Calculating the price of bond is a ralatively involved process. First, you have to figure out the the price of a stream of coupons. Second you have to find out the price of the par value of the bond at maturity, which is generally taken as $100. Then you add the two together to get the price of the bond.
But, what makes it even more complicated is the fact that the bond has to be priced on a specific date, i.e., the date of purchase, which is sometimes called "settlement date", which in this case is Monday, Nov. 2, 2015. So a special calculation has to be made for this odd period, from the last coupon date, June 1, 2015 to Nov. 2, 2015.

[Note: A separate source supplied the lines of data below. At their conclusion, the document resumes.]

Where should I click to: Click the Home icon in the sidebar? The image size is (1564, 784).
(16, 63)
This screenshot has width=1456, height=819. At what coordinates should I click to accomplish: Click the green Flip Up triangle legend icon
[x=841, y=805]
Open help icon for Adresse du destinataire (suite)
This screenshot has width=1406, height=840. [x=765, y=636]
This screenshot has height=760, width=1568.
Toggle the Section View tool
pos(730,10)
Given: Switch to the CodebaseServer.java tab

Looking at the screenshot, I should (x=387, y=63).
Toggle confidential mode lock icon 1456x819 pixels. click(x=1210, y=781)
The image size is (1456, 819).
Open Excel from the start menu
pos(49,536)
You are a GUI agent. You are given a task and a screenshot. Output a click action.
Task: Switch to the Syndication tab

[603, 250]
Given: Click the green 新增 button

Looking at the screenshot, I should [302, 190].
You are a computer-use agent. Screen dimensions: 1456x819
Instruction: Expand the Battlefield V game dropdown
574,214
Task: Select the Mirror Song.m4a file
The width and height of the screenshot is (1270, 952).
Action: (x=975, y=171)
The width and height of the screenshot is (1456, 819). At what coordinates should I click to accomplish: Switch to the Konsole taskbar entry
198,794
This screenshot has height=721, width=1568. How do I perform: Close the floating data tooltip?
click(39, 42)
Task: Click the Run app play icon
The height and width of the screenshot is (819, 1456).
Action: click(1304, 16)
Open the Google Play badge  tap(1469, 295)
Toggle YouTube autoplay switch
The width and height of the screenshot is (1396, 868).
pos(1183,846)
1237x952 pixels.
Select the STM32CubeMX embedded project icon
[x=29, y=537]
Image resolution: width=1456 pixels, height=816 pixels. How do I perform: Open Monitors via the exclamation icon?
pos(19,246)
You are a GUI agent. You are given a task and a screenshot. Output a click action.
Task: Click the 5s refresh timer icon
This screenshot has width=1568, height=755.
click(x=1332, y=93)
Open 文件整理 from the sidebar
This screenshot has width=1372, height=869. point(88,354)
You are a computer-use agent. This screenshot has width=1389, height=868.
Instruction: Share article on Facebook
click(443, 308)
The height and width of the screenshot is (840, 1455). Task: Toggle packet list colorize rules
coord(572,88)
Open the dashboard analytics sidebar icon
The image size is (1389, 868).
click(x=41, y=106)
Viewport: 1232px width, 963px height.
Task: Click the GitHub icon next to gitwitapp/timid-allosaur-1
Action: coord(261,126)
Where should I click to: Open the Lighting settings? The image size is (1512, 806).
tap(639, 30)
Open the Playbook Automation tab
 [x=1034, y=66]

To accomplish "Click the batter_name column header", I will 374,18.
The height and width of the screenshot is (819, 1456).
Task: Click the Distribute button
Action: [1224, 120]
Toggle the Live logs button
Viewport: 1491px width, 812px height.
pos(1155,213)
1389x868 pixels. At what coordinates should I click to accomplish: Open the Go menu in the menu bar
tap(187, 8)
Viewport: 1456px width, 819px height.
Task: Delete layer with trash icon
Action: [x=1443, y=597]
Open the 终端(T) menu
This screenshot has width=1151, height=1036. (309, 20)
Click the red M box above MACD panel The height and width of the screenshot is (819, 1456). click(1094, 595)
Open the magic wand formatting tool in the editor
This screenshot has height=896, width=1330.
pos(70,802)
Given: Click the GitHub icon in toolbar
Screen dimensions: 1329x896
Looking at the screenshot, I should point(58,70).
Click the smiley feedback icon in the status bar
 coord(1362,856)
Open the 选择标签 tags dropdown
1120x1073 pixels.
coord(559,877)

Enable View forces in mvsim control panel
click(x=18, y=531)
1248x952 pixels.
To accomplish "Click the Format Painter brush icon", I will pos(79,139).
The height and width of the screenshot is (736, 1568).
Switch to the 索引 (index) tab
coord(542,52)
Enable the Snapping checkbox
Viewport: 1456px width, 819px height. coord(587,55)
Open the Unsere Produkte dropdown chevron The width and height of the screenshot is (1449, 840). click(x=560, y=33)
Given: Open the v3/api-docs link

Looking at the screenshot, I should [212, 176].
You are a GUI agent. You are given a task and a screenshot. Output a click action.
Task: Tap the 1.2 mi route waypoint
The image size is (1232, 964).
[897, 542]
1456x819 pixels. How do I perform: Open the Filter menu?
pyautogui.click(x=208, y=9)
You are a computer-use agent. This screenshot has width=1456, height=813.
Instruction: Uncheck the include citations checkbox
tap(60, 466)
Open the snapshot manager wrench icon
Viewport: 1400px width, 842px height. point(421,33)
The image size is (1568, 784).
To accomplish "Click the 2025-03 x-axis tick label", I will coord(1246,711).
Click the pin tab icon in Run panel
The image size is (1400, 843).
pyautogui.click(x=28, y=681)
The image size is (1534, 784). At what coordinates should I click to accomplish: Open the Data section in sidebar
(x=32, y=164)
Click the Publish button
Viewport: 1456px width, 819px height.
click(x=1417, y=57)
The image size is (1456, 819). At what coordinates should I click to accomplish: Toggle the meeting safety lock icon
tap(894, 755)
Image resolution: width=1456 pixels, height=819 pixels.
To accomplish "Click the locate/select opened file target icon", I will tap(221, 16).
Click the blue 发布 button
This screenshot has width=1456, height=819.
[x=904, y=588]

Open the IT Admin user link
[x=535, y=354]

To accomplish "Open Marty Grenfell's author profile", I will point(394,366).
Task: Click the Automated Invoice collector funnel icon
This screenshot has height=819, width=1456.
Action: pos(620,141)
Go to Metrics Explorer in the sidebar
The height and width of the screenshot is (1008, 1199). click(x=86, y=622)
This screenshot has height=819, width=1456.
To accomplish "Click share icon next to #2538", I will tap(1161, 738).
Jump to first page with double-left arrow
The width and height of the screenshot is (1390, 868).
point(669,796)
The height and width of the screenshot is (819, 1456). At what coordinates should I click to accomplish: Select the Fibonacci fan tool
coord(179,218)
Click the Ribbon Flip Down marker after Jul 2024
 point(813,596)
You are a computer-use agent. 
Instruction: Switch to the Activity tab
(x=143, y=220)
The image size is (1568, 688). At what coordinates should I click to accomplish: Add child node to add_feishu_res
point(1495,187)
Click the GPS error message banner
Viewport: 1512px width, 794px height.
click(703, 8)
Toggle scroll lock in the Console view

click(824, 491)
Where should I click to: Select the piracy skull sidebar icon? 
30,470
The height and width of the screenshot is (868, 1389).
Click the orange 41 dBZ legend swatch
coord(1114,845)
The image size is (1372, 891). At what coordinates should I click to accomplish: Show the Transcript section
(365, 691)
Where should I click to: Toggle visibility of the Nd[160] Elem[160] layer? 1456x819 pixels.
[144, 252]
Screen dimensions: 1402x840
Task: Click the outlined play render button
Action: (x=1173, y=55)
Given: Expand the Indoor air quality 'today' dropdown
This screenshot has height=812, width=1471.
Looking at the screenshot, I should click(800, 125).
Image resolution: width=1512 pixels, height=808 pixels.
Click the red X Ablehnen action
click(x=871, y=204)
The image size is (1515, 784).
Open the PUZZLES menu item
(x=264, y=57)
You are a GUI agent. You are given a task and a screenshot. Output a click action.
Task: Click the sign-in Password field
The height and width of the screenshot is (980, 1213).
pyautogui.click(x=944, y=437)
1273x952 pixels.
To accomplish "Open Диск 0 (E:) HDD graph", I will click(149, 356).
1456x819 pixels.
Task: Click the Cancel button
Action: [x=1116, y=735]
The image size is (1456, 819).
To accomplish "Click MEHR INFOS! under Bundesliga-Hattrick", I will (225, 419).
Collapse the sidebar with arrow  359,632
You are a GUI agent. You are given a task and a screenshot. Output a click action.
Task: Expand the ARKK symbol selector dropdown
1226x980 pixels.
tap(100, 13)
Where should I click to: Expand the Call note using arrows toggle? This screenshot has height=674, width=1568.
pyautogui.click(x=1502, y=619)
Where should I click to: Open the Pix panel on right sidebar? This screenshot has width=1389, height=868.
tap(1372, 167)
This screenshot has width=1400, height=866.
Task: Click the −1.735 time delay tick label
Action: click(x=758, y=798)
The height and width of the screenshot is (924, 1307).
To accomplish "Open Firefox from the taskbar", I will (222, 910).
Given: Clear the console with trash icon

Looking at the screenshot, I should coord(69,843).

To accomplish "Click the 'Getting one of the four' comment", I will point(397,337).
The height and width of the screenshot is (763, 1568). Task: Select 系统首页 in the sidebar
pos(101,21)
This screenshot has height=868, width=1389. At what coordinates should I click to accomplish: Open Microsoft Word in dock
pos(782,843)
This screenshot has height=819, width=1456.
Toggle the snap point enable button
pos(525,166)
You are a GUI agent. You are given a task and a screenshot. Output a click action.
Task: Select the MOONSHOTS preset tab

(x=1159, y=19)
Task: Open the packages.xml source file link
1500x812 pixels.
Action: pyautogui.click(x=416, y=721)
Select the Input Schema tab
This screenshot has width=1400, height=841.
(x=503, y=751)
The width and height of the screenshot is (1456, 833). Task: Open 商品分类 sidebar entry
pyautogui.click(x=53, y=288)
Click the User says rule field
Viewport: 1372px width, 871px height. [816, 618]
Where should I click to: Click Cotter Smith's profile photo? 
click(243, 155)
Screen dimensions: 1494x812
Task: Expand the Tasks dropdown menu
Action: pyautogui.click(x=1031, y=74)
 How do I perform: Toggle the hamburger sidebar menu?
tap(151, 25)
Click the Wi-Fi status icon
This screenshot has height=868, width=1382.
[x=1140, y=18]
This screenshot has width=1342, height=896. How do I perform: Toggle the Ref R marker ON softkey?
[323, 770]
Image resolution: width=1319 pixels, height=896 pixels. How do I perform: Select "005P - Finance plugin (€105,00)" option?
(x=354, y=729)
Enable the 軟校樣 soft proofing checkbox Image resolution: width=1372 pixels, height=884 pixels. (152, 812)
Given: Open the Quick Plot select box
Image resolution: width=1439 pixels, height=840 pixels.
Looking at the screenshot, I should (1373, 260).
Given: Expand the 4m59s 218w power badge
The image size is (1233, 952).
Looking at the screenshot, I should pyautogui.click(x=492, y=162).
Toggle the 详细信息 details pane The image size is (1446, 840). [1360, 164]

For this purpose, two different formulae are used to obtain the price of the bond: For the price of the coupons, this formula is used: PV=C[((1 + i)^n - 1)/((1 + i)^n.i)]. C=$4.00 par value of the coupon.
For the price of the par value of the bond at maturity, which is generally taken to be $100.00, this common formula is used: PV=100(1 + i)^-n. Where i=3/2=1.5, and n=number of semi-annual periods left in the life of the bond from Nov. 2, 2015 to June 1, 2030.
Putting all this together, it will be seen that the price of the bond on the purchase date of Nov. 2, 2015 will come to =$111.737 per $100. And the accrued interest=$1.683 per $100. This is for the period of June 1, 2015 to Nov. 2, 2015.
So, the total price of the bond is=$111.737 + $1.683=$113.420 per $100.00.